**Data for this task**
---------------

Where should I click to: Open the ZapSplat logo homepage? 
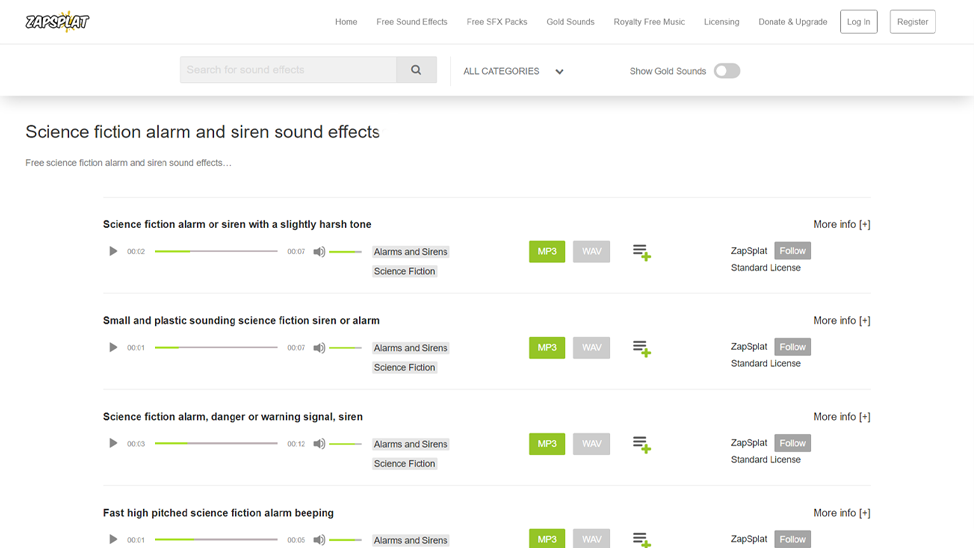[57, 22]
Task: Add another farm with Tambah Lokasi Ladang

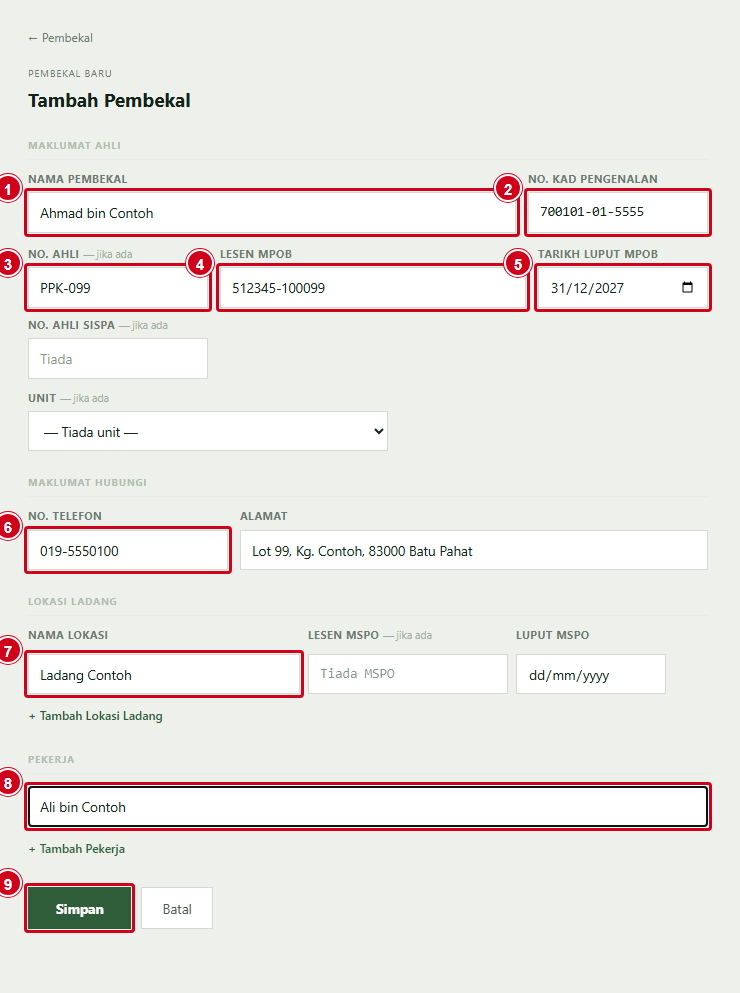Action: [96, 716]
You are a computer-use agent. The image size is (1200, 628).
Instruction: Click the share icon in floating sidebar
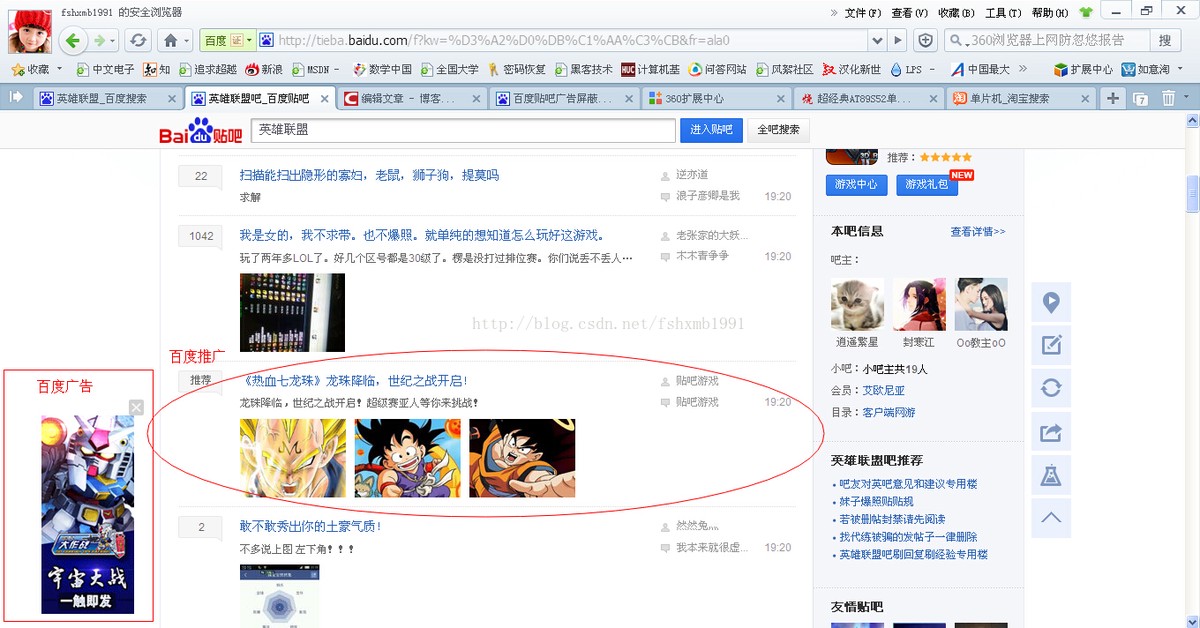pos(1051,432)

---------------

**Instructions to follow**
Please repeat the listing precisely, excluding the pictures it contains.

**Result below**
Where should I click to: Open the ZapSplat logo homepage? 
[57, 22]
Task: Add another farm with Tambah Lokasi Ladang

Action: [96, 716]
You are a computer-use agent. The image size is (1200, 628).
Instruction: Click the share icon in floating sidebar
pos(1051,432)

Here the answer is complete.